I use the NAPS girls instructions as a jumping off point. The herbs in my possession are a little less than perfect with the passage of time in the crisper drawer but they are fine. The grocery did not have fresh thyme and the herb garden here is still in the planning stages. Before me on the counter I have a huge bunch of parsley, an equally large chunk of a row of cilantro, a clam-shell box of chives (the worst for the wear of the lot), a head of garlic, three limes, a bottle of vinegar and some dried (I know, cooks of a Trini persuasion–or any, persuasion for that matter– look away now) thyme. I get out the mezzaluna and its board and start murdering the herbs. All of the them and the diced up garlic, too, go for a spin in the food processor with some white wine vinegar, the juice of two of the limes and a little bit of water. The kitchen smells suspiciously of that fruit juice bottle. I carefully scrape as much as humanly possible into a mason jar, secure a lid tightly and place it in the fridge. It looks like a jar of very fresh grass clippings or a wheat grass smoothie, heavy on the wheat grass.
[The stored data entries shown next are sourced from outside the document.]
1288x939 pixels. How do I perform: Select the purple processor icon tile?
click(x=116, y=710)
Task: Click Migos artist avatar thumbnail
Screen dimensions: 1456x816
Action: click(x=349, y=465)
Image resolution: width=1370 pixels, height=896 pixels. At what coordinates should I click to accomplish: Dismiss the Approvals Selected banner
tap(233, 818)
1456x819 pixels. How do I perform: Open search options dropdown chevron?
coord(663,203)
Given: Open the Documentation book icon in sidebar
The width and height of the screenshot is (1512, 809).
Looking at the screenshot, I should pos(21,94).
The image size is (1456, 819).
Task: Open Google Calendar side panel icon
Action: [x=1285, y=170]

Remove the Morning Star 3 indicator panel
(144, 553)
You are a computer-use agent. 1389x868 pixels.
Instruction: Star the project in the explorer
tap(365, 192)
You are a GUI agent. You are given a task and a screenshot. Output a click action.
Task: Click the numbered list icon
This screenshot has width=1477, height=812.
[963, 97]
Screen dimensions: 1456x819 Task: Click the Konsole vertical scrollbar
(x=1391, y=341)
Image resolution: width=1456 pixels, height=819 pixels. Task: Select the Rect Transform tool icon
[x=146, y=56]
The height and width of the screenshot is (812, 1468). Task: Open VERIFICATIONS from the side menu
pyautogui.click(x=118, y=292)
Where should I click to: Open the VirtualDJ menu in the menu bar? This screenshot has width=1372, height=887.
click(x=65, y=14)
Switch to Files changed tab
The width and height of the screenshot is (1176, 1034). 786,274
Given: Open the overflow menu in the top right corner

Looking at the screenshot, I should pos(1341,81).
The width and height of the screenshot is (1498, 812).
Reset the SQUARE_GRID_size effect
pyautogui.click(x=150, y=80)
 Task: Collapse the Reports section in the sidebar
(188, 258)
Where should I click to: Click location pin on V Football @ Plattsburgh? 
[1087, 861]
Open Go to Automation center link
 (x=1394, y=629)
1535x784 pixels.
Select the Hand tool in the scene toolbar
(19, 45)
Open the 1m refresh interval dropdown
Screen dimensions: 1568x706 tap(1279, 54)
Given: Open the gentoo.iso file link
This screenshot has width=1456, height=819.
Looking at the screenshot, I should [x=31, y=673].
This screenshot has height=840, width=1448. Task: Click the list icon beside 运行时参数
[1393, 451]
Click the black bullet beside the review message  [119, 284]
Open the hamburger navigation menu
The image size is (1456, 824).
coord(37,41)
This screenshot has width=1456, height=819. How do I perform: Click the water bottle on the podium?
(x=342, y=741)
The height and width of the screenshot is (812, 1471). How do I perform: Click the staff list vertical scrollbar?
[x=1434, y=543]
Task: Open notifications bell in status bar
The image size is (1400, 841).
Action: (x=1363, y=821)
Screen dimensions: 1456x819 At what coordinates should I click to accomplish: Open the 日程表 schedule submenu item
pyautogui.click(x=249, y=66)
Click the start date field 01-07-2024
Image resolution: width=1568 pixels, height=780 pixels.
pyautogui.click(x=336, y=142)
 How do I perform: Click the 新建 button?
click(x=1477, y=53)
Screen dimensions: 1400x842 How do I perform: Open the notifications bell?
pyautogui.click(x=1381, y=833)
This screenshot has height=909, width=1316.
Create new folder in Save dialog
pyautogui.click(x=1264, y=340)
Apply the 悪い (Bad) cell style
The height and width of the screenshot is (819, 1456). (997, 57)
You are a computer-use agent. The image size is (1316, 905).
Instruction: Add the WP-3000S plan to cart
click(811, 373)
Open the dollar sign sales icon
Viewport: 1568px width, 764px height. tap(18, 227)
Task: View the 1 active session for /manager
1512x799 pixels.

Keifel returns and pronounces it a triumph. He suggests that it hasn’t had time to mellow so it isn’t as good as N’s mom’s. I know he is lying but I appreciate the fib. He adds that to the marinating chicken, burns some sugar in oil and browns the chicken, adding canned black-eyed peas (’cause you can’t get canned pigeon peas at Whole Foods) and lets that stew. We discovered early on that cooking the rice and peas together made for mushy peas (and not in that cute English way) and hard bullets of rice. Rice was made separately with some coconut milk and a little ginger. Together they were amazing. And I get to eat it for lunch tomorrow, too.